Fig. 1. Characterization of T9 CAR-T cell cytokine expression profiles.

CAR-T cells were harvested and analyzed at day 16 during in vitro expansion. Real-time PCR analysis of relative mRNA expression of a IL9 (n = 4 donors) or b (n = 4 donors) IFN-γ in sorted CD4⁺ and CD8⁺ CAR-T cells. c Representative flow plots (left panels) and summarized data (right panels; n = 4 donors) showing IL9 expression in CAR-T cells. Cells were pre-gated for GFP⁺CD3⁺CD8⁺ or GFP⁺CD3⁺CD4⁺ T cells. d Representative flow plots (left panels) and summarized data (right panels; n = 4 donors) showing IFN-γ expression in CAR-T cells.
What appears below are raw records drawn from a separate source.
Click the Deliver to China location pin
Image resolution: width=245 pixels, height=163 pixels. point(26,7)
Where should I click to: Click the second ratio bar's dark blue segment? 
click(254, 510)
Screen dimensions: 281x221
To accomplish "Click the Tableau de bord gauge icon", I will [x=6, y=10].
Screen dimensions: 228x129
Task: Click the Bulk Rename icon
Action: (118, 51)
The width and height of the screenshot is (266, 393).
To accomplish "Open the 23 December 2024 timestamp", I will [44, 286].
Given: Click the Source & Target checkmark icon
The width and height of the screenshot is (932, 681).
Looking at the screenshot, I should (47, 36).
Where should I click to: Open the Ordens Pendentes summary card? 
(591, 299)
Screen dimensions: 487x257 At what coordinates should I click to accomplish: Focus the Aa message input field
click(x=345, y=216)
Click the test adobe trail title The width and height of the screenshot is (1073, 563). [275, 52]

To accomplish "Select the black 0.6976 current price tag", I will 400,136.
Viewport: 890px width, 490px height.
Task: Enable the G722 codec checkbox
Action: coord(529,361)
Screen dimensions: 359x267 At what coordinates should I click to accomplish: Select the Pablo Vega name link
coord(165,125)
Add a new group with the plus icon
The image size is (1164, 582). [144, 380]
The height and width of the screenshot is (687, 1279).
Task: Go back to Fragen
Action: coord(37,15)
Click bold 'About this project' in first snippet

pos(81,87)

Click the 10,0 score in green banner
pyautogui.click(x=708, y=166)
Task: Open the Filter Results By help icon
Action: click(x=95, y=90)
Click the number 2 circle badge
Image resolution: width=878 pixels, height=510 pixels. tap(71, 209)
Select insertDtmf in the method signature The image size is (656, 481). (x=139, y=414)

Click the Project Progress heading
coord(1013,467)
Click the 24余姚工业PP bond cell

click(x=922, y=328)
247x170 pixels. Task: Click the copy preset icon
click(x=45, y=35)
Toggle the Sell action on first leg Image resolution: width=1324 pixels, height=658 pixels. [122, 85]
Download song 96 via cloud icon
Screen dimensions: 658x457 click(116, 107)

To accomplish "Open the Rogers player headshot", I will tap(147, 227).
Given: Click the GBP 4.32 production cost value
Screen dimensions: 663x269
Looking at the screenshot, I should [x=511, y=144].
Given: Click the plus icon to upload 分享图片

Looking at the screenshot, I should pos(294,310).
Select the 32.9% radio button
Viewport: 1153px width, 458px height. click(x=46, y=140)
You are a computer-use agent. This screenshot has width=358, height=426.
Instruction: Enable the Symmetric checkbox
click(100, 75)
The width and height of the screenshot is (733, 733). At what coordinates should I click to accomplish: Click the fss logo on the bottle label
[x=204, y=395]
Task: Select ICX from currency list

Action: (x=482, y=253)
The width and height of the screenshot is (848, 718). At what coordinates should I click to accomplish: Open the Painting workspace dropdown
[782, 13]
Cells were pre-gated for GFP⁺CD3⁺CD8⁺ or GFP⁺CD3⁺CD4⁺ T cells. e Concentrations of secreted cytokines by sorted Th1 or Th9 (upper panels), or Tc1 or Tc9 (lower panels) CAR-T cells in response to K562 or CD19-expressing K562 (K562-CD19) tumor cells. Production of indicated cytokines was determined by BD Cytometric Bead Assay kit (n = 3 donors). f Heatmap illustrating the relative expression of cytokines and cytokine receptors by in vitro polarized Th9 or Th1 CAR-T cells. RNA of purified CD4⁺ GFP⁺ CAR-T cells was extracted for RNASeq. g Percentage of specific lysis of CAR-T cells against target tumor cells at indicated E:T ratios determined by luciferase assay at 24 h culture. Experiments were performed with three biological replicates and data shown are representative of three independent experiments. Data are presented as mean ± SD (*P < 0.05, **P < 0.01, and ***P < 0.001, two-sided Student’s t-test). Source data are provided as a Source Data file.